The request. Reproduce the lines below unchanged, except that every occurrence of "computer-use agent" is replaced with "desktop automation agent".

Information provided.
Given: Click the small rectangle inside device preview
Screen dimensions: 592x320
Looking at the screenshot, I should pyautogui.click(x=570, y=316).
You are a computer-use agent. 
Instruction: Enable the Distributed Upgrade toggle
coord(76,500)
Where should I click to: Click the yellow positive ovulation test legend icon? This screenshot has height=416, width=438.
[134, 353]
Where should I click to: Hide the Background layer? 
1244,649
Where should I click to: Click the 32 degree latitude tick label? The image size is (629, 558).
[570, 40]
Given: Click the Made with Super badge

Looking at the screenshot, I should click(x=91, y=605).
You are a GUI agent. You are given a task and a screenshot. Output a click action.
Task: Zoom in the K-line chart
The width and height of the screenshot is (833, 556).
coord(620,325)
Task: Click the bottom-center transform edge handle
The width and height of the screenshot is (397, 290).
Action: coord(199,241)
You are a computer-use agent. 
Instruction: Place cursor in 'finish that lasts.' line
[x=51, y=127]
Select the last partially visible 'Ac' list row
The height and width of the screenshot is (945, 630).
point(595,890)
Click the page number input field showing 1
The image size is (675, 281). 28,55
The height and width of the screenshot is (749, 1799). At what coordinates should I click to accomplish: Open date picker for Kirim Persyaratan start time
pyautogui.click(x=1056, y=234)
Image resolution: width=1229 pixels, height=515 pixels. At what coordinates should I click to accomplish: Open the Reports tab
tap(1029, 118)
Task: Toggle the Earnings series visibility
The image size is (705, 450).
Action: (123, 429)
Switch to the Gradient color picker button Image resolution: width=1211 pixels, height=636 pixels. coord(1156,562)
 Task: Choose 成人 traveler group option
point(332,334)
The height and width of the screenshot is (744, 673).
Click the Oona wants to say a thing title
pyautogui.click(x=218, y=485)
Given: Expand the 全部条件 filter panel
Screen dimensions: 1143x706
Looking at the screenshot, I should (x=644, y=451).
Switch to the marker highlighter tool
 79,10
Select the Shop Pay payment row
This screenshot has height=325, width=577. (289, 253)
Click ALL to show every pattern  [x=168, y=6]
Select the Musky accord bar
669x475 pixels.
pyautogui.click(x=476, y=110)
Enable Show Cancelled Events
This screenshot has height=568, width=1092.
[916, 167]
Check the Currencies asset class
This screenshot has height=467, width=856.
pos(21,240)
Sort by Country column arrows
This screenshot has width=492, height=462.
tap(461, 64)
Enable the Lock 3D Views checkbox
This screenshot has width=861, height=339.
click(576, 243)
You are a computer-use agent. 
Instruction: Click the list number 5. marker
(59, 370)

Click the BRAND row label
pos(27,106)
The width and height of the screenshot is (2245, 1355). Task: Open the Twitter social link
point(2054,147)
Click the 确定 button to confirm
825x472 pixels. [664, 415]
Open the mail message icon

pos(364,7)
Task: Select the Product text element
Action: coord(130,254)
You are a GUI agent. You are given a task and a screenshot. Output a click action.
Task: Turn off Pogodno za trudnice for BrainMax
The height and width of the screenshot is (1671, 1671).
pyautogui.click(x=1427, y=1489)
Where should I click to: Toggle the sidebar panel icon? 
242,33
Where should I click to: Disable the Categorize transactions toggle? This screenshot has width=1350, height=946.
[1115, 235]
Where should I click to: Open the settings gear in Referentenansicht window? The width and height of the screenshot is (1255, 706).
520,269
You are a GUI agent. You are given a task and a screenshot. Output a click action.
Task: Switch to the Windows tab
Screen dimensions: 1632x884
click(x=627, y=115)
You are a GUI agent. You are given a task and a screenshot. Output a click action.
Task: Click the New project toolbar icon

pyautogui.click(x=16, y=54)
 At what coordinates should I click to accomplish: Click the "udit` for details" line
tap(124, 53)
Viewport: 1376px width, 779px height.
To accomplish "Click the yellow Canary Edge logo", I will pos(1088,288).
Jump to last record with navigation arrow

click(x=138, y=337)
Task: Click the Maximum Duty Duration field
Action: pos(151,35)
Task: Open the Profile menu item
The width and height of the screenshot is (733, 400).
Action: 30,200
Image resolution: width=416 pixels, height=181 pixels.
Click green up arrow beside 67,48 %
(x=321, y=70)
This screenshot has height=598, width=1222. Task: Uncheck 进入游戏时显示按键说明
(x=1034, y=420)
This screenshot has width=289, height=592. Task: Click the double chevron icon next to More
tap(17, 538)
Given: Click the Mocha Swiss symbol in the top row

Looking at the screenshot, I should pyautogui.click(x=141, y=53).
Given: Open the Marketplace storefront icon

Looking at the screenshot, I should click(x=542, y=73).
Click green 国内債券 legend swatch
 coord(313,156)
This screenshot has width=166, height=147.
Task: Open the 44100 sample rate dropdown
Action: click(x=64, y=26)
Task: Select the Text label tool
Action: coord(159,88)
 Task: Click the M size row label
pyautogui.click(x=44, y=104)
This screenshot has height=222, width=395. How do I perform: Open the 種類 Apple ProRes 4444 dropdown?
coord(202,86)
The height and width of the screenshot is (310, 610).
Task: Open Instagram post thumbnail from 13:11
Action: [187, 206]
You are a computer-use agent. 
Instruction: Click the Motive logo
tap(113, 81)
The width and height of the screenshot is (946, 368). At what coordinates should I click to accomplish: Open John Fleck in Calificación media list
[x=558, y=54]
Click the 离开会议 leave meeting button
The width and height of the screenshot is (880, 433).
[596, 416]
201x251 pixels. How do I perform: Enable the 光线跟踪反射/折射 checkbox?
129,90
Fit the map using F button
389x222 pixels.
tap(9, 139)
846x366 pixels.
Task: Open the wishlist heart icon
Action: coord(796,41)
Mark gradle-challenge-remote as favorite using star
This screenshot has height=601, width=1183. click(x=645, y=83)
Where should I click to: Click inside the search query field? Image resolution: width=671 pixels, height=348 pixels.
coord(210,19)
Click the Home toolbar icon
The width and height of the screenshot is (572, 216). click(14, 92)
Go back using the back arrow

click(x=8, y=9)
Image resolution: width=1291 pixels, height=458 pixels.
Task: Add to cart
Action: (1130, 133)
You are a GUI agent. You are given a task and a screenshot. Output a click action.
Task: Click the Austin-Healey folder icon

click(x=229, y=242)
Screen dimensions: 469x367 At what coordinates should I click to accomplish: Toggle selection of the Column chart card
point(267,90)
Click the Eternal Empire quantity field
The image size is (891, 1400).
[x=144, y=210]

Correct result.
Given: Click the small rectangle inside device preview
Screen dimensions: 592x320
Looking at the screenshot, I should pyautogui.click(x=570, y=316).
You are a desktop automation agent. 
Instruction: Enable the Distributed Upgrade toggle
coord(76,500)
Where should I click to: Click the yellow positive ovulation test legend icon? This screenshot has height=416, width=438.
[134, 353]
Where should I click to: Hide the Background layer? 
1244,649
Where should I click to: Click the 32 degree latitude tick label? The image size is (629, 558).
[570, 40]
Given: Click the Made with Super badge

Looking at the screenshot, I should click(x=91, y=605).
You are a GUI agent. You are given a task and a screenshot. Output a click action.
Task: Zoom in the K-line chart
The width and height of the screenshot is (833, 556).
coord(620,325)
Task: Click the bottom-center transform edge handle
The width and height of the screenshot is (397, 290).
Action: coord(199,241)
You are a desktop automation agent. 
Instruction: Place cursor in 'finish that lasts.' line
[x=51, y=127]
Select the last partially visible 'Ac' list row
The height and width of the screenshot is (945, 630).
point(595,890)
Click the page number input field showing 1
The image size is (675, 281). 28,55
The height and width of the screenshot is (749, 1799). At what coordinates should I click to accomplish: Open date picker for Kirim Persyaratan start time
pyautogui.click(x=1056, y=234)
Image resolution: width=1229 pixels, height=515 pixels. At what coordinates should I click to accomplish: Open the Reports tab
tap(1029, 118)
Task: Toggle the Earnings series visibility
The image size is (705, 450).
Action: (123, 429)
Switch to the Gradient color picker button Image resolution: width=1211 pixels, height=636 pixels. coord(1156,562)
 Task: Choose 成人 traveler group option
point(332,334)
The height and width of the screenshot is (744, 673).
Click the Oona wants to say a thing title
pyautogui.click(x=218, y=485)
Given: Expand the 全部条件 filter panel
Screen dimensions: 1143x706
Looking at the screenshot, I should (x=644, y=451).
Switch to the marker highlighter tool
 79,10
Select the Shop Pay payment row
This screenshot has height=325, width=577. (289, 253)
Click ALL to show every pattern  [x=168, y=6]
Select the Musky accord bar
669x475 pixels.
pyautogui.click(x=476, y=110)
Enable Show Cancelled Events
This screenshot has height=568, width=1092.
[916, 167]
Check the Currencies asset class
This screenshot has height=467, width=856.
pos(21,240)
Sort by Country column arrows
This screenshot has width=492, height=462.
tap(461, 64)
Enable the Lock 3D Views checkbox
This screenshot has width=861, height=339.
click(576, 243)
You are a desktop automation agent. 
Instruction: Click the list number 5. marker
(59, 370)

Click the BRAND row label
pos(27,106)
The width and height of the screenshot is (2245, 1355). Task: Open the Twitter social link
point(2054,147)
Click the 确定 button to confirm
825x472 pixels. [664, 415]
Open the mail message icon

pos(364,7)
Task: Select the Product text element
Action: coord(130,254)
You are a GUI agent. You are given a task and a screenshot. Output a click action.
Task: Turn off Pogodno za trudnice for BrainMax
The height and width of the screenshot is (1671, 1671).
pyautogui.click(x=1427, y=1489)
Where should I click to: Toggle the sidebar panel icon? 
242,33
Where should I click to: Disable the Categorize transactions toggle? This screenshot has width=1350, height=946.
[1115, 235]
Where should I click to: Open the settings gear in Referentenansicht window? The width and height of the screenshot is (1255, 706).
520,269
You are a GUI agent. You are given a task and a screenshot. Output a click action.
Task: Switch to the Windows tab
Screen dimensions: 1632x884
click(x=627, y=115)
You are a GUI agent. You are given a task and a screenshot. Output a click action.
Task: Click the New project toolbar icon

pyautogui.click(x=16, y=54)
 At what coordinates should I click to accomplish: Click the "udit` for details" line
tap(124, 53)
Viewport: 1376px width, 779px height.
To accomplish "Click the yellow Canary Edge logo", I will pos(1088,288).
Jump to last record with navigation arrow

click(x=138, y=337)
Task: Click the Maximum Duty Duration field
Action: pos(151,35)
Task: Open the Profile menu item
The width and height of the screenshot is (733, 400).
Action: 30,200
Image resolution: width=416 pixels, height=181 pixels.
Click green up arrow beside 67,48 %
(x=321, y=70)
This screenshot has height=598, width=1222. Task: Uncheck 进入游戏时显示按键说明
(x=1034, y=420)
This screenshot has width=289, height=592. Task: Click the double chevron icon next to More
tap(17, 538)
Given: Click the Mocha Swiss symbol in the top row

Looking at the screenshot, I should pyautogui.click(x=141, y=53).
Given: Open the Marketplace storefront icon

Looking at the screenshot, I should click(x=542, y=73).
Click green 国内債券 legend swatch
 coord(313,156)
This screenshot has width=166, height=147.
Task: Open the 44100 sample rate dropdown
Action: click(x=64, y=26)
Task: Select the Text label tool
Action: coord(159,88)
 Task: Click the M size row label
pyautogui.click(x=44, y=104)
This screenshot has height=222, width=395. How do I perform: Open the 種類 Apple ProRes 4444 dropdown?
coord(202,86)
The height and width of the screenshot is (310, 610).
Task: Open Instagram post thumbnail from 13:11
Action: [187, 206]
You are a desktop automation agent. 
Instruction: Click the Motive logo
tap(113, 81)
The width and height of the screenshot is (946, 368). At what coordinates should I click to accomplish: Open John Fleck in Calificación media list
[x=558, y=54]
Click the 离开会议 leave meeting button
The width and height of the screenshot is (880, 433).
[596, 416]
201x251 pixels. How do I perform: Enable the 光线跟踪反射/折射 checkbox?
129,90
Fit the map using F button
389x222 pixels.
tap(9, 139)
846x366 pixels.
Task: Open the wishlist heart icon
Action: coord(796,41)
Mark gradle-challenge-remote as favorite using star
This screenshot has height=601, width=1183. click(x=645, y=83)
Where should I click to: Click inside the search query field? Image resolution: width=671 pixels, height=348 pixels.
coord(210,19)
Click the Home toolbar icon
The width and height of the screenshot is (572, 216). click(14, 92)
Go back using the back arrow

click(x=8, y=9)
Image resolution: width=1291 pixels, height=458 pixels.
Task: Add to cart
Action: (1130, 133)
You are a GUI agent. You are given a task and a screenshot. Output a click action.
Task: Click the Austin-Healey folder icon

click(x=229, y=242)
Screen dimensions: 469x367 At what coordinates should I click to accomplish: Toggle selection of the Column chart card
point(267,90)
Click the Eternal Empire quantity field
The image size is (891, 1400).
[x=144, y=210]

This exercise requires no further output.